Little did I know that the oppressor had the tightest grip on this work especially. In 2017 I am the only Black woman with a PhD working in theoretical cosmology in North America, and one of only two in theoretical particle physics, the field considered the most abstract and thus in white supremacist patriarchal tradition, the most elite in physics.

And now I don’t just count but I begin to ask questions I was trained not to ask: why am I here in this room and what is it that I have to offer that none of these (mostly white) men around me can offer? To ask this question is itself an act of improvisation — an act of turning off self-censorship in the moment — i.e. I have been trained not to ask, yet I do. I have been trained to believe that physics is objective, and it gets no more objective than when it gets mathematical, when it gets theoretical. And that means that if there are no other Black women in the room, it’s because Black women are broken. Even when I know that’s wrong, 17 years of professional training says that it’s right. And that is the barrier I improvise my way over, every time. And now I wonder, because I am a scientist, trained to ask questions, what other ways do improvisation serve me as a scientist?

Evelyn Fox Keller talks about western epistemic constructions of science as “male” and nature as “female,” leading to what Banu Subramaniam and Mary Wyer have called dementoring — the training of women in STEM by “untraining them as women” and assimilating them as scientists. Black women, famously in the double bind, face untraining as women along with efforts to “patch up” the 2/5s deficit in our humanity. Here, the wake is telegraphed by society: by virtue of birth we are unconstructed as potential scientists.

Yet Black improvisation of a human identity, of a peoplehood, what we might call jazz as a shorthand, is telegraphed by family-community. Improvising ourselves into existence becomes a way of life, a way of playing the world, a way of making meaning of the world, returning to and reconfiguring Marks: a way of producing knowledge about the universe that is convincing to us, reconfiguring a white supremacist multi-ethnic society’s definition of who can be an observer.

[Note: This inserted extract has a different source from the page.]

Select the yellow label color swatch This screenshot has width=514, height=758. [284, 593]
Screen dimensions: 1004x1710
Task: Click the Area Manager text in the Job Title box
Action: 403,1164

To analyze the lives of Black women scientists and technologists without accounting for the unique challenges of personhood and peoplehood construction that Black Americans and Black women especially have faced is indeed a failure to tell part of the story.

Thus, I find myself interested in experiments in biography, especially Jan Golinski’s recent biography of chemist Humphry Davy, which looks at Davy through the lens of personae he himself constructed and presented to varying degrees both publicly and privately.

Simultaneously, I believe that ethnography is a critical facet of the investigation of how individual scientists and technologists are made into legitimized observers.

As musician and academic Vijay Iyer has said, “You have to teach someone not to improvise.” Looked at through a prism, my questions are about how to describe individual members of a people who were repeatedly taught not to improvise themselves into humanity, but did it anyway, with varying degrees of engagement with how the establishment conceives of personhood, but also through innovation in the wake.